Kansas City
Forty miles north of Kansas City is the small town of Gover, home to the Benedictine abbey of Our Lady of Ephesus. There, thousands of people—mostly Catholics—lined up over the Memorial Day holiday to view the body of the African American foundress, Sister Wilhelmina Lancaster, who died in 2019. Her un-embalmed body was exhumed in preparation for reinterment and was found to be exceptionally well preserved and without odor. Visitors (numbering more than 15,000 a day) were allowed to touch, even kiss, the dead body of the woman who founded the Benedictines of Mary, Queen of Apostles, in 1995 when she was 70 years old.
Los Angeles
“At least a third of the 12 Roman Catholic dioceses in California have either filed for bankruptcy or are contemplating doing so to deal with an influx of lawsuits filed by survivors of childhood sexual abuse after a state law opened a three-year window in which cases were exempted from age limits. More than 3,000 lawsuits have been filed against the Catholic Church in California under a 2019 state law that allowed alleged victims to sue up to the age of 40. Advocates have been stunned by the number of cases that surfaced during the window, which closed at the end of December.” (from Religion News Service)
Ft. Worth
Drama continued at Southwestern Baptist Theological Seminary, a Southern Baptist school, as the trustees gathered for an emergency Zoom meeting. They were responding to demands by some trustees to investigate charges by two board members against current and former institutional leaders. In response, the board voted to “publish the audited financials as one comprehensive report for the fiscal years 2003-2022 and examples of presidential expenses as generated by the task force review.” The seminary’s current enrollment has fallen to levels not seen since World War II.
Little Rock
A resolution passed by a unanimous vote in the Arkansas House of Representatives includes a strong statement in support of Jewish ties to Judea and Samaria.
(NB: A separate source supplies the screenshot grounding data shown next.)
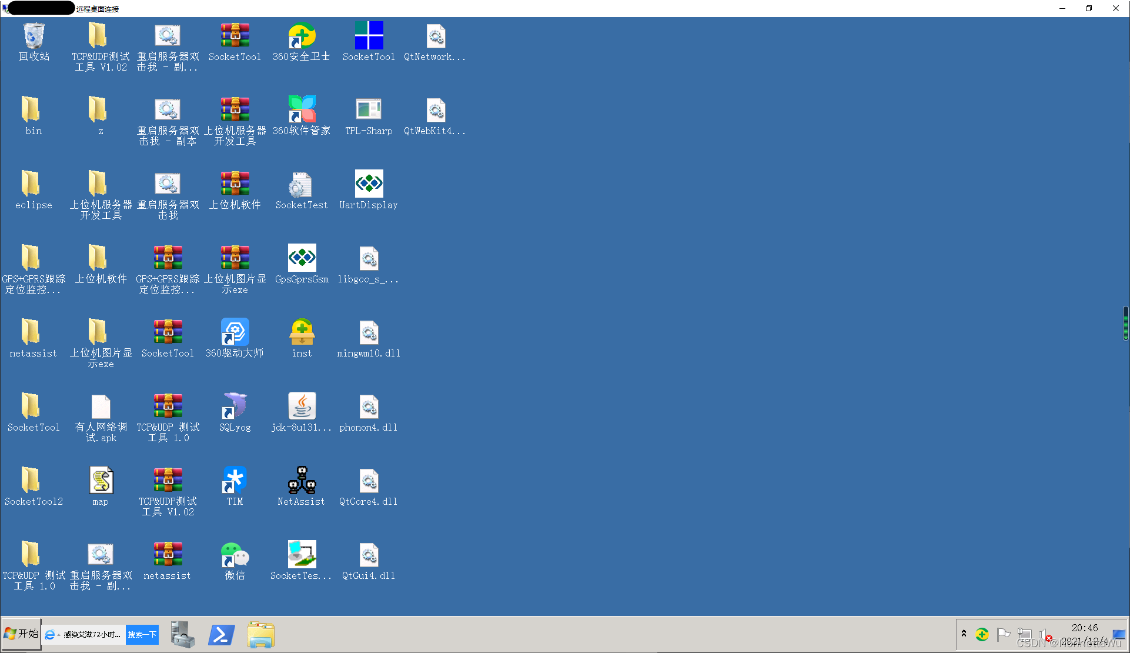Screen dimensions: 1130x653
Task: Click the 搜索一下 search button
Action: pos(142,635)
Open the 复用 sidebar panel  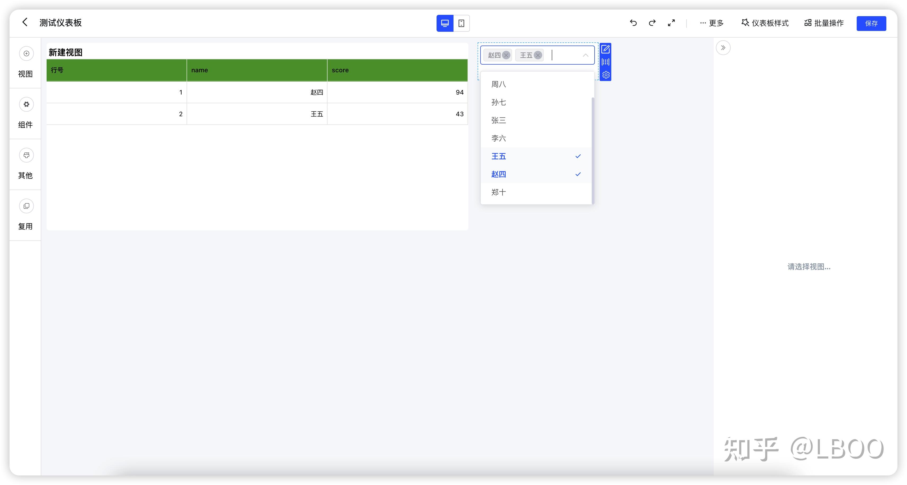point(26,206)

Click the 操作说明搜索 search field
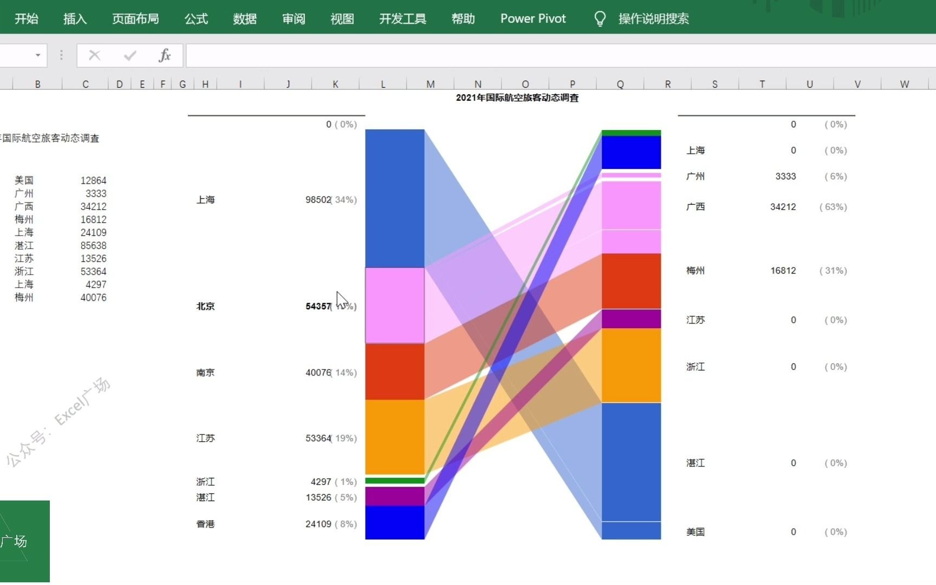[653, 18]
The resolution passed on April 6 calls on Arkansas to enter into strategic partnerships with Israel and build upon a Memorandum of Understanding then-Gov. Asa Hutchinson signed with the Israel Innovation Authority in 2022. It is part of a movement among some states, including Florida in 2012, South Carolina in 2018 and Texas in 2023, to offer a modern legal background to justify Jewish rights in those areas, referring either to the League of Nations or the United Nations, or both. Arkansas’s resolution goes a step further by skipping over references to modern international law and taking for granted the natural right of Jews to Judea and Samaria.
Knoxville
According to the Cooperative Election Study (CES), the one religious group most likely to be active politically is atheists. Which has led columnist Terry Mattingly to draw his own conclusion: “Here’s what I believe to be the emerging narrative of the next several decades: the rise of atheism and their unbelievably high level of political engagement in recent electoral politics.” He points out that the CES, a Harvard University-based, national, professional survey by independent scholars, reports that atheists (as a category of religion) rank as first in four of the six categories of political activities and high in the remaining two.